ABSTRACT

This research extends a previously published risk analysis of mail voting in the United States (Scala et al., Risk Analysis, 2022) by applying a structured modeling framework to evaluate risks associated with in-person voting using Precinct Count Optical Scanners (PCOS), which are critical infrastructure within the Government Facilities sector. While PCOS systems are widely used across U.S. elections, (e.g. approximately 70% of Americans voted on a PCOS machine in 2024) a comprehensive risk profile of this technology has not yet been developed at scale. This study aims to systematically identify threats to PCOS-based voting, estimate their relative likelihood, and assess the implications for risk mitigation strategies at the local level.

We constructed an attack tree model encompassing the full temporal PCOS voting lifecycle — including setup, voting, and teardown phases — to capture structural and procedural vulnerabilities. A Delphi panel was convened to assess the relative likelihood of identified threats. We synthesized these expert judgments using utility theory to model system-level vulnerability. To support analysis at scale, we developed a custom software application, the Attack Tree Analysis Tool (AT-AT), which enables the visualization and probabilistic evaluation of over 70,000 unique threat scenarios. This modeling effort represents an updated, comprehensive threat catalog for PCOS systems, extending significantly beyond the last attack tree published by the U.S. Election Assistance Commission in 2009, and the first to extend the catalog into a risk assessment. To note, we are the first academic team to consider threats to elections systemically, and the first to extend a catalog of risk and threat to the relative likelihood of occurrence and impact.
Results from the model revealed the increased complexity and threat surface of in-person voting compared to mail voting. Through sensitivity analysis, we identify the threats that contribute most impactfully to overall system vulnerability — enabling election officials to prioritize high-impact mitigations. These findings have several operational implications: local jurisdictions can use this analysis to focus mitigation resources on the most critical threats, refine poll worker training to emphasize process points with elevated risk, and anticipate areas of potential insider threat during the administration of elections. This work offers a practical, evidence-based toolset for targeted, local-level risk reduction. Considering election security at the local level remains an under-developed area in the risk literature, and this study provides a foundation for future research in this area.

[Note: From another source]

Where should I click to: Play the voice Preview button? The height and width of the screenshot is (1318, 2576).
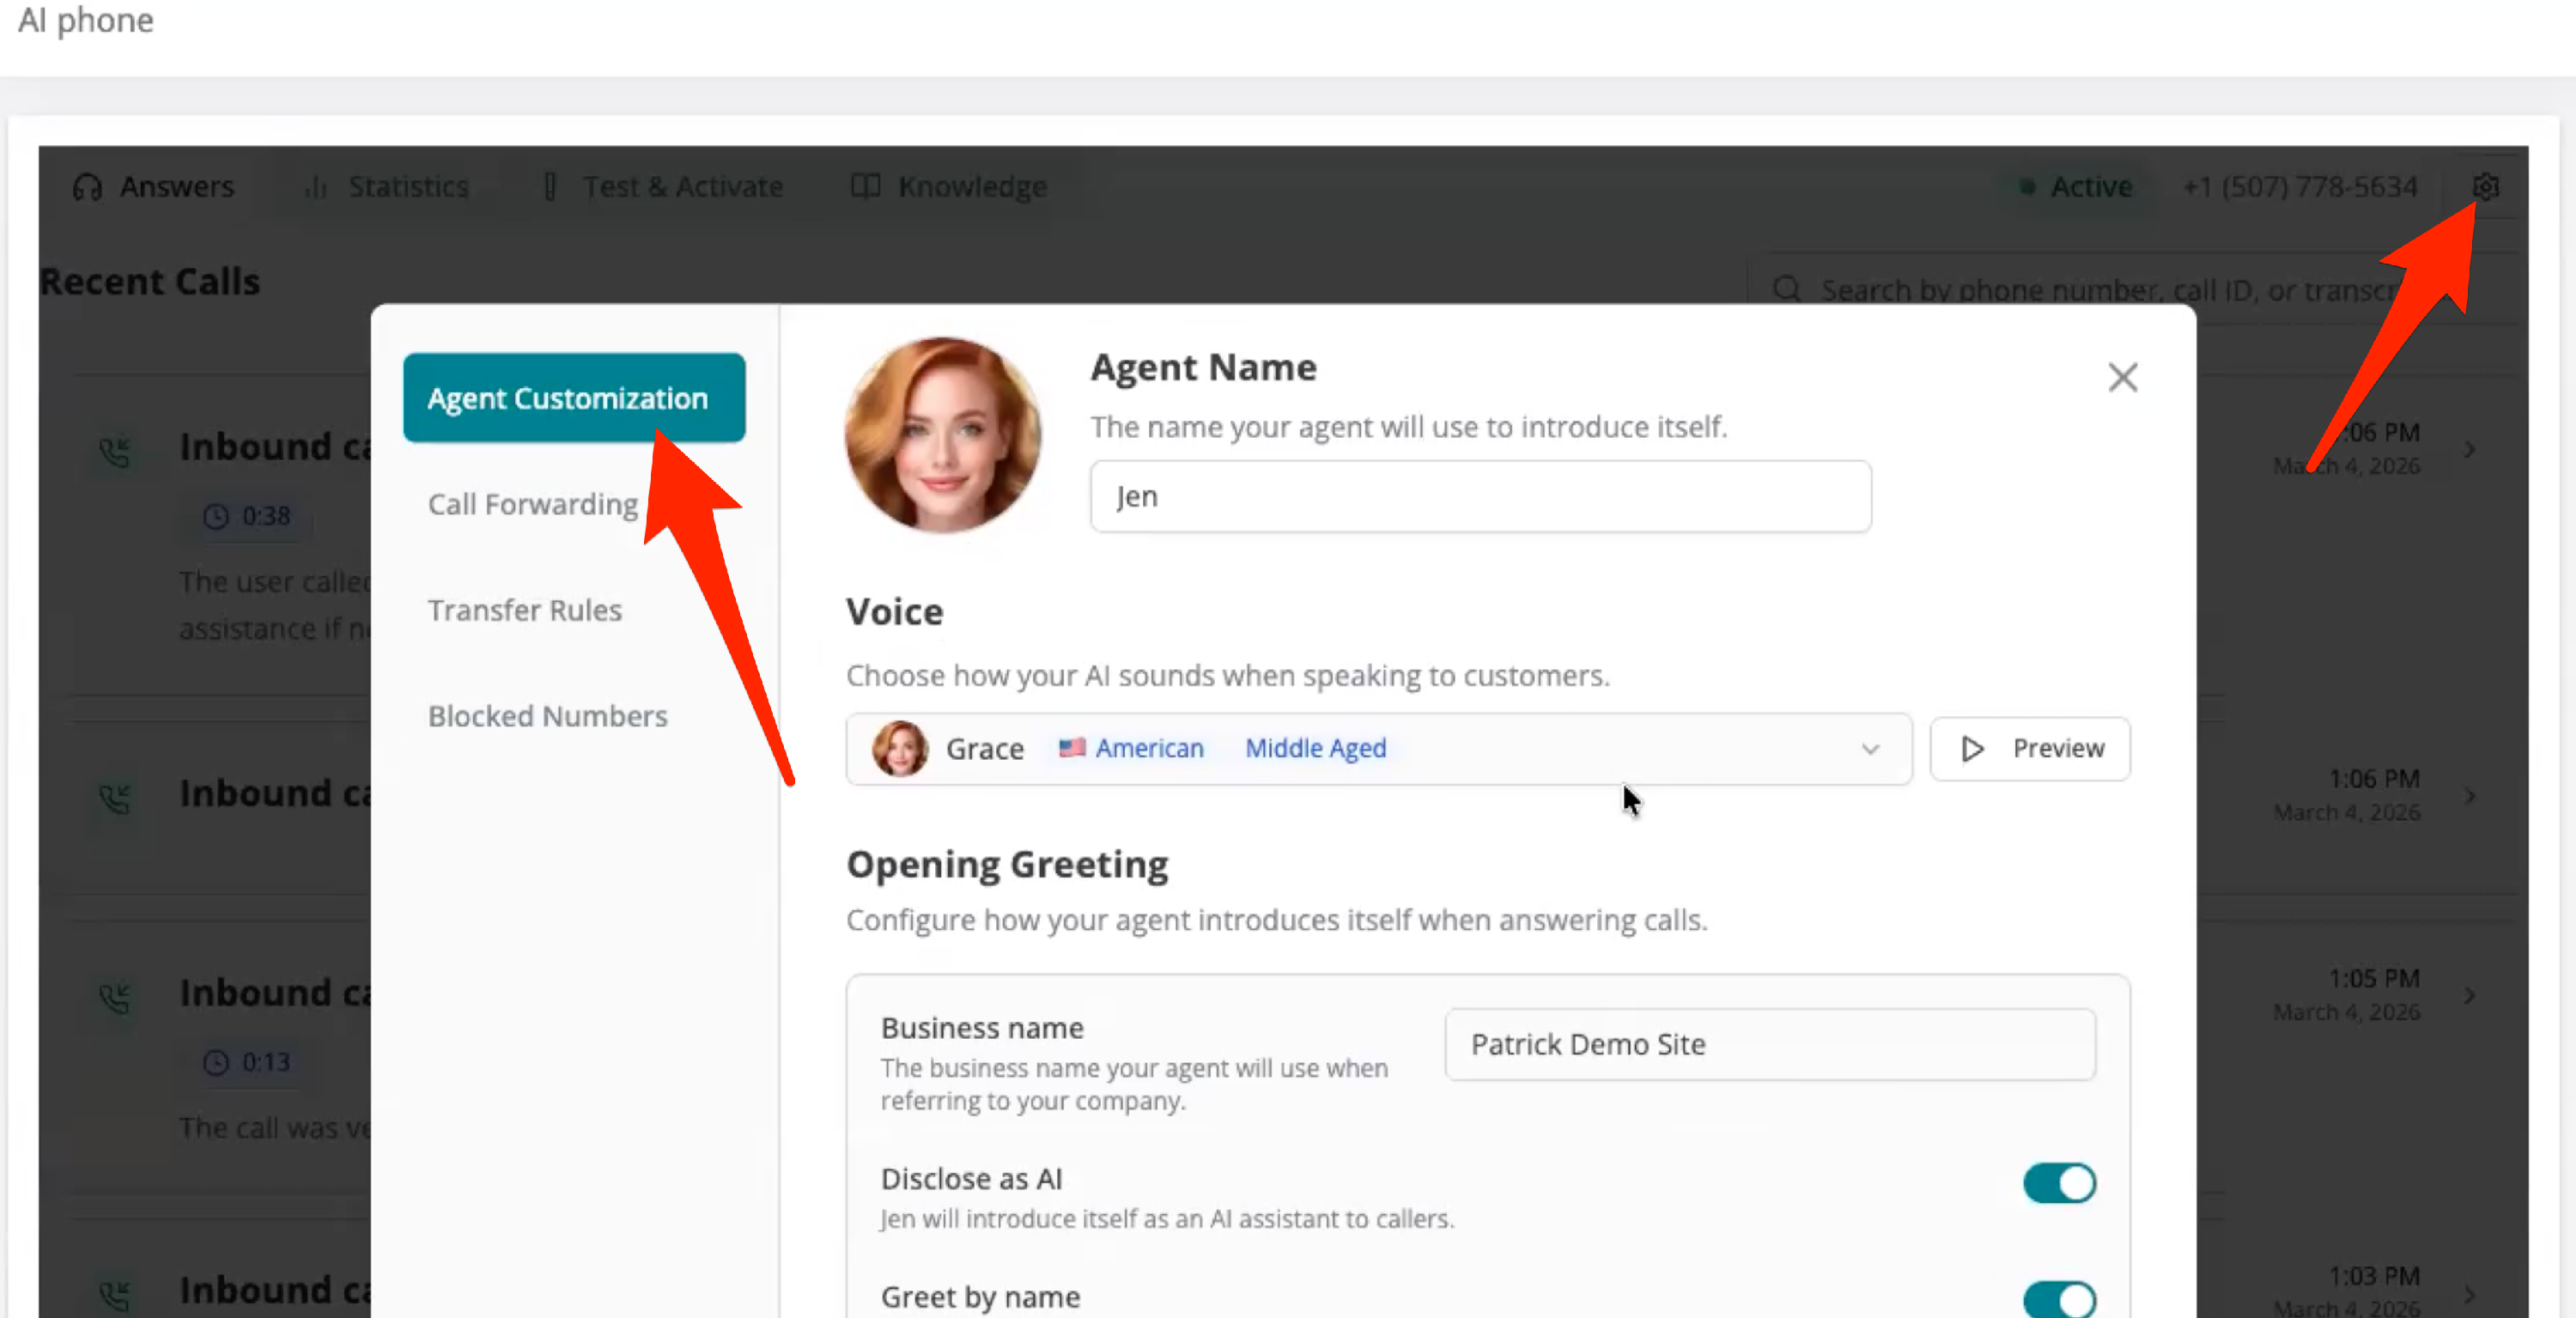(2030, 749)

Future research will focus on quantifying the effectiveness of specific mitigation strategies, expanding this framework to support decision-making under resource constraints. Ultimately, this work aims to strengthen the resilience of in-person voting infrastructure by aligning risk modeling with actionable insights for election administrators.

Skylar Gayhart is a 2024 graduate who earned both her Bachelor’s and Master’s of Science in computer science with a focus on cybersecurity and data science. Her thesis focused on ballot-marking devices, specifically exploring their vulnerabilities and potential mitigation techniques. She has been with the lab since 2023 working on updated the EAC attack tree to analyze precinct count optical scanners (PCOS).

Katherine Tan, B.S., graduated from Towson University in 2025 with a Bachelor of Science in Computer Science. During her time with the Empowering Secure Elections Research Lab, she primarily contributed to the development of the Attack Tree Analysis Tool, a web application used to generate and analyze attack trees in support of the lab’s election security research. Her work focuses on developing web applications that support data analysis and management, including projects within the defense sector.

Alisa Martin, M.S., is a 2025 graduate of Towson University with a Master’s of Science in Supply Chain Management. She has extensive professional quality management experience in the Fisheries Division of the Ministry of Agriculture in St. Vincent and the Grenadines. She also holds a Bachelor’s of Science in Biology with Microbiology from the University of West Indies as well as a graduate certificate from the United Nations University in Iceland. Her elections research focuses on relative likelihood and identifying threats of most concern to states and localities.

Dr. Natalie M. Scala is a professor in the College of Business and Economics, a fellow of the Center for Interdisciplinary and Innovative Cybersecurity, and the director of accelerated programs at Towson University. She is also a faculty affiliate at the University of Maryland’s Applied Research Lab for Intelligence and Security. She earned Ph.D. and M.S. degrees in industrial engineering from the University of Pittsburgh. Her primary research is in decision analysis, with specialization in military and security issues, including risk in voting systems. Her work in elections security earned a University System of Maryland Board of Regents Award for Excellence in Public Service, the system’s highest faculty honor.